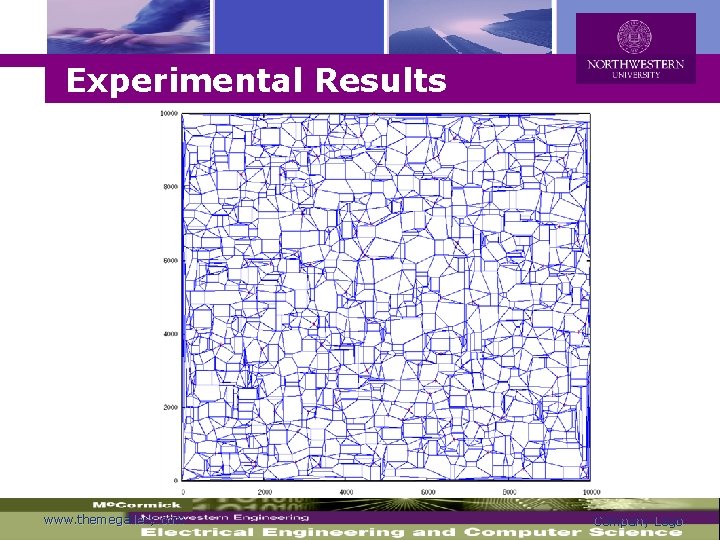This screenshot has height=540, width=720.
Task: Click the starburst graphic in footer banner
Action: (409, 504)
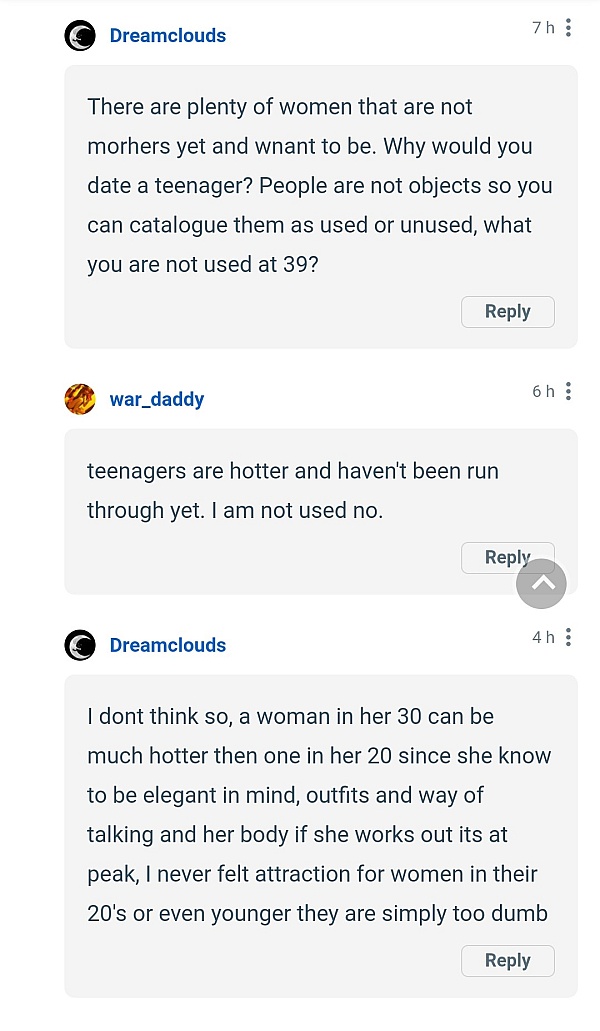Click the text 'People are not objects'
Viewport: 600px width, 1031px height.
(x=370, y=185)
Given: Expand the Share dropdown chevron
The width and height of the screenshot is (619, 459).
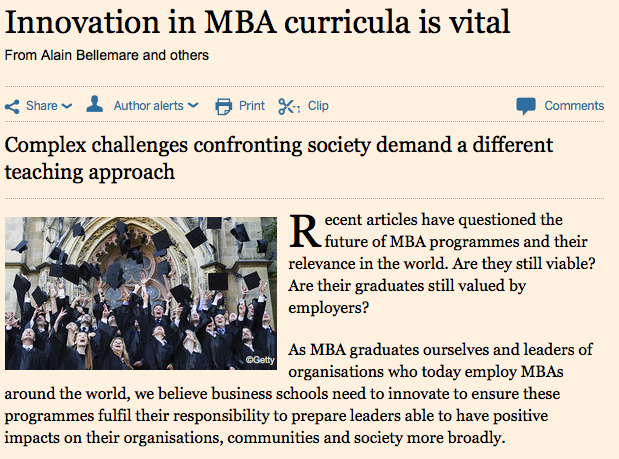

* * * * * * *

Each line from the one that holds "Given: Expand the Share dropdown chevron" through the end of the material should be repeated exactly, and nothing more. Leave out any picture.

Answer below:
Given: Expand the Share dropdown chevron
The width and height of the screenshot is (619, 459).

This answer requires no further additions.